• ACTION ITEM:
Take the line that holds "The image size is (348, 269)." and every line after it to the end of the entries, and repeat them exactly without the pictures.

• DATA SHOWN:

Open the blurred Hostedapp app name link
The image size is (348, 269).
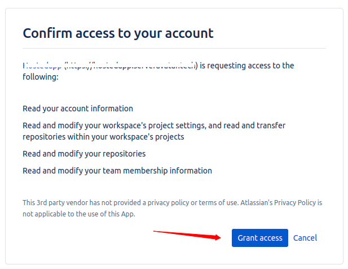click(x=42, y=66)
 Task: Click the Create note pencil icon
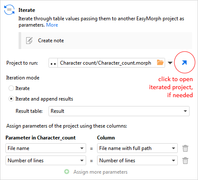[x=29, y=41]
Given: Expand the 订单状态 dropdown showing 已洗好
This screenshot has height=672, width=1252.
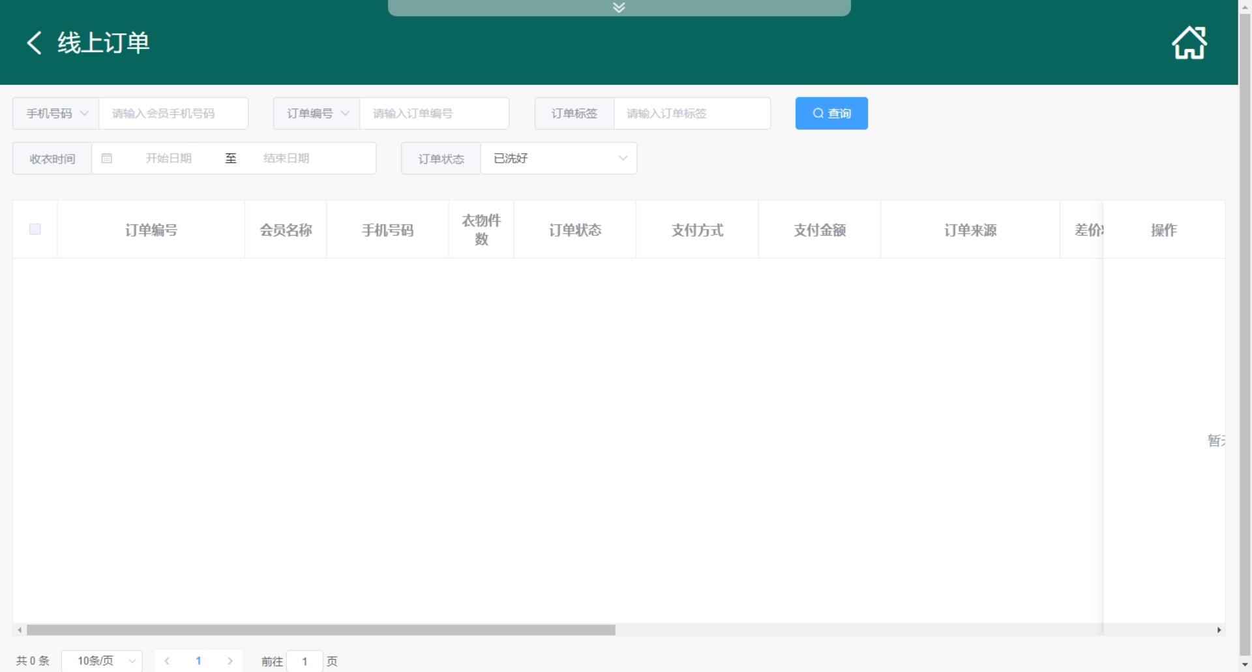Looking at the screenshot, I should coord(558,159).
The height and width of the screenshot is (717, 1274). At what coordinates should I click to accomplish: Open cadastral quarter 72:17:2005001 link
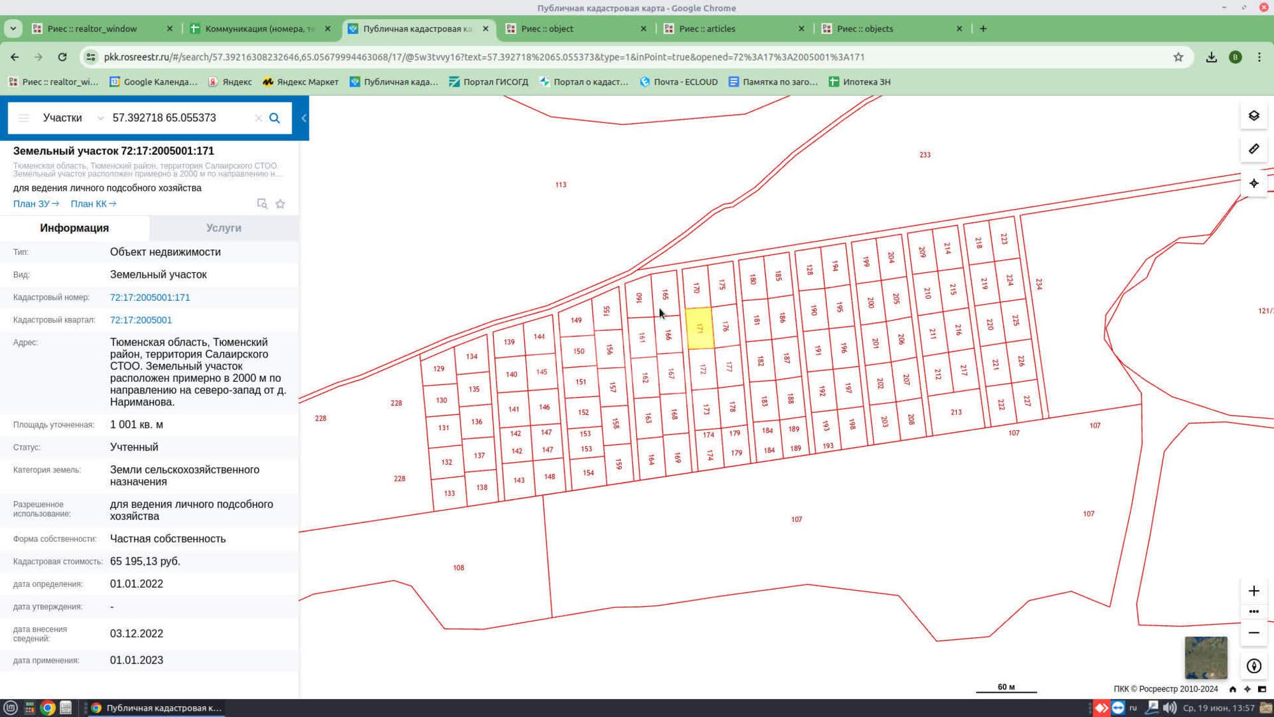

• RESULT FOR THIS EXERCISE:
The image size is (348, 269).
click(x=42, y=66)
 Task: Click the Create note pencil icon
[x=29, y=41]
Given: Expand the 订单状态 dropdown showing 已洗好
This screenshot has height=672, width=1252.
Looking at the screenshot, I should coord(558,159).
The height and width of the screenshot is (717, 1274). At what coordinates should I click to accomplish: Open cadastral quarter 72:17:2005001 link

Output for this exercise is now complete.